- [Source]
====

No matter what anyone thinks of an individual or a party, threats and hate are never appropriate
Deputy Prime Minister and Minister of Finance Chrystia Freeland speaks to reporters before heading to Question Period in the House of Commons on Parliament Hill in Ottawa on Thursday, June 23, 2022. The RCMP says it is investigating an incident last Friday in which Deputy Prime Minister Chrystia was subjected to a profane tirade in Grand Prairie, Alta.THE CANADIAN PRESS/Justin Tang

In late August, Deputy Prime Minister Chrystia Freeland was subjected to a tirade of hate, insults and profanities while she was in Grande Prairie, Alberta.

During this tirade, Freeland was called a “traitor” and told to get out of Alberta.

This is not the first such incident to happen to an elected official in Canada’s federal government. In recent years, there have been other heated confrontations, and they are becoming more common.

In late May, Prime Minister Justin Trudeau cancelled plans to appear at a Liberal Party fundraiser. Earlier this year, in a six-week period in February and March, 26 threats were logged against Trudeau and eight of his cabinet ministers.

Around a year ago, he was pelted with gravel during a campaign stop in Ontario. And in 2020, a man rammed the gate of Rideau Hall in Ottawa and then, armed, headed towards Trudeau’s home.

This has to stop.

The people serving in elected roles in Canada have been selected by the public. Our elections are free, fair and heavily scrutinized. Whatever the outcome, those in our governments have been chosen by the voters.

====

- [Stated exercise A] Write out the records from the line containing "Where should I click to: Click the 'Contact" up to and including the line containing "The image size is (123, 134). 27,16".

====

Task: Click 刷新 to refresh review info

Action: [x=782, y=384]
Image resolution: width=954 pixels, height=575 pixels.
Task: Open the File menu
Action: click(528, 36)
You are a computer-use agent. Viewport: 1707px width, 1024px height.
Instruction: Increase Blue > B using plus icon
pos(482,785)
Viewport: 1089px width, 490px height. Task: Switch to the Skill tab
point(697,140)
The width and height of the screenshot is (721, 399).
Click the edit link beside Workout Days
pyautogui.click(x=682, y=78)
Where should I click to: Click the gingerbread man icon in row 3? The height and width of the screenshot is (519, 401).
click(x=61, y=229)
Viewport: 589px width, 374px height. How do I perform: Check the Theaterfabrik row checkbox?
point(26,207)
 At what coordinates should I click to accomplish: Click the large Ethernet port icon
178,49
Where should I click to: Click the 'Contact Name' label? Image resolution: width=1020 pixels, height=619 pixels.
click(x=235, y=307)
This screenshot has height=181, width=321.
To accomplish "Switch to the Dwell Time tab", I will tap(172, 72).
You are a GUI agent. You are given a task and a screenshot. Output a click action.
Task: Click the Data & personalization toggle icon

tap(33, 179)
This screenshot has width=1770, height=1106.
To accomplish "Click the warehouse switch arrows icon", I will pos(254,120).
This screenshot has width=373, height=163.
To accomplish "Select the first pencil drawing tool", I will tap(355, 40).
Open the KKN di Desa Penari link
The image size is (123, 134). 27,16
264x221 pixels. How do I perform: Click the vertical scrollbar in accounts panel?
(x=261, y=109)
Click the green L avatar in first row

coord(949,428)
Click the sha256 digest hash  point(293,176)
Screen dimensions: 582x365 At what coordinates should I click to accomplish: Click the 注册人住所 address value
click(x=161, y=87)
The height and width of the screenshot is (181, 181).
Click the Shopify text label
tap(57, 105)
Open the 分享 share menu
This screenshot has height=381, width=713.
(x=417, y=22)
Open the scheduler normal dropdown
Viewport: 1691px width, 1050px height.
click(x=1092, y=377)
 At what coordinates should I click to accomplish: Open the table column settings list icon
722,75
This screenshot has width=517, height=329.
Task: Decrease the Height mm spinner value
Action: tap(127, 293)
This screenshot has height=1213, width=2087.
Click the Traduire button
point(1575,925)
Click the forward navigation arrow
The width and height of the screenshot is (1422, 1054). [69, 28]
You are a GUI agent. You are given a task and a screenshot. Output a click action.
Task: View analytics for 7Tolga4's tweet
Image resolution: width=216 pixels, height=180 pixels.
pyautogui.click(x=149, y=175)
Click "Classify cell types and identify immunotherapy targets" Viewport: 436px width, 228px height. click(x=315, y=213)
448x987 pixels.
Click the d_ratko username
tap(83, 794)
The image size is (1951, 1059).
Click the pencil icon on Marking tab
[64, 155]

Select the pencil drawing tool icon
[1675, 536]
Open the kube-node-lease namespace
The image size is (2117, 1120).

====

- [Stated exercise B] Continue the piece on threats against elected officials in Canada from where it stops.

- [Exercise answer A]
Where should I click to: Click the 'Contact Name' label? Image resolution: width=1020 pixels, height=619 pixels.
click(x=235, y=307)
This screenshot has height=181, width=321.
To accomplish "Switch to the Dwell Time tab", I will tap(172, 72).
You are a GUI agent. You are given a task and a screenshot. Output a click action.
Task: Click the Data & personalization toggle icon

tap(33, 179)
This screenshot has width=1770, height=1106.
To accomplish "Click the warehouse switch arrows icon", I will pos(254,120).
This screenshot has width=373, height=163.
To accomplish "Select the first pencil drawing tool", I will tap(355, 40).
Open the KKN di Desa Penari link
The image size is (123, 134). 27,16

- [Exercise answer B]
No matter what anyone thinks of an individual Member of Parliament or a political party, threats and hateful rants are never appropriate.

Individual Canadians of all political views need to ensure their criticisms of elected officials do not become threats or expressions of rage. Respectful disagreement is necessary.

Equally important, elected officials from all parties need to speak out and decry angry outbursts and threats when they happen. This is a time to call out bad behaviour, without suggesting that there is any justification for what has happened.

Those in elected roles also need to show the public how to have disagreements on points of policy and how to hold others to account while still having a good working relationship with others in the House of Commons.

Our democratic government is based on a form of civility. When this civility is replaced by rage, democracy suffers.